Decrease of gene expression of astrocytic 5-HT2B receptors parallels development of depressive phenotype in a mouse model of Parkinson’s disease

Abstract

Astrocytes contribute to pathogenesis of neuropsychiatric disorders, including major depression. Stimulation of astroglial 5-HT2B receptors transactivates epidermal growth factor receptors (EGFRs) and regulates gene expression. Previously we reported that expression of 5-HT2B receptors in cortical astrocytes is down-regulated in animals, which developed anhedonia in response to chronic stress; moreover this down-regulation as well as anhedonia, are reversed by chronic treatment with fluoxetine.

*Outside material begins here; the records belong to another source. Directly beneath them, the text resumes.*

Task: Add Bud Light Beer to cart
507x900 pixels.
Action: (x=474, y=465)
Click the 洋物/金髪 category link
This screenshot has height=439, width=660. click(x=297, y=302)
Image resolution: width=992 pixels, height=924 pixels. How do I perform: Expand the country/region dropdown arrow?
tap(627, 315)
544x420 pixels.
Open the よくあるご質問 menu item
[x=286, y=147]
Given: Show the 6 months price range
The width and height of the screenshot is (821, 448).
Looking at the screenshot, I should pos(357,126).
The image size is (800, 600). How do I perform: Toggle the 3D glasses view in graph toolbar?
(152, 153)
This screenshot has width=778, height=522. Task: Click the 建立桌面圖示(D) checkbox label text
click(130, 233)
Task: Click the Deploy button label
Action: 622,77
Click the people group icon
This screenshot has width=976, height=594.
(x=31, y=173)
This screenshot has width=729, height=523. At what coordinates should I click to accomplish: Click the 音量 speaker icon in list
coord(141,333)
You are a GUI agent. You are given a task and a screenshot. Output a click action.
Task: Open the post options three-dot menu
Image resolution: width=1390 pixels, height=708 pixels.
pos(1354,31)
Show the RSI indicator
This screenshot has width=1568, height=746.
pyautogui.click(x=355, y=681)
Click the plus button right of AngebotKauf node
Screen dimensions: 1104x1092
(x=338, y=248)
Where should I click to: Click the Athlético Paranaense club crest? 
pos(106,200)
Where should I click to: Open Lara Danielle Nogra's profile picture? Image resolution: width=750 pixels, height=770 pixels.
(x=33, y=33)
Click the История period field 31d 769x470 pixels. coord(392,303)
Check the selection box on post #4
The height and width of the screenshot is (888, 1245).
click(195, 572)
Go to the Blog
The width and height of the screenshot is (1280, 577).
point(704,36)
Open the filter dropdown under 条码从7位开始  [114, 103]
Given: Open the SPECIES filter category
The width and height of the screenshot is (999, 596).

In this study we have investigated whether astrocytic 5-HT2B receptor is involved in anhedonia in C57BL/6 mice model of Parkinson’ disease (PD) induced by intraperitoneal injection of 1-methyl-4-phenyl-1,2,3,6-tetrahydropyridine (MPTP) for 7 days. The MPTP treatment induced anhendonia in 66.7% of animals. The appearance of depressive behavior was accompanied with motor deficiency and decrease of tyrosine hydroxylase (TH) expression. Expression of mRNA and protein of 5-HT2B receptor in animals that became anhedonic decreased to 77.3 and 79.3% of control groups, respectively; in animals that received MPTP but did not develop anhedonia the expression of 5-HT2B receptor did not change. Experiments with FACS-sorted isolated cells demonstrated that decrease in 5-HT2Breceptor expression was confined to astrocytes, and did not occur in neurons. Fluoxetine corrected MPTP-induced decrease of 5-HT2B receptor expression and depressive behavior. Our findings indicate that regulation of gene expression of 5-HT2B receptors in astroglia may be associated with pathophysiological evolution of PD-induced depression.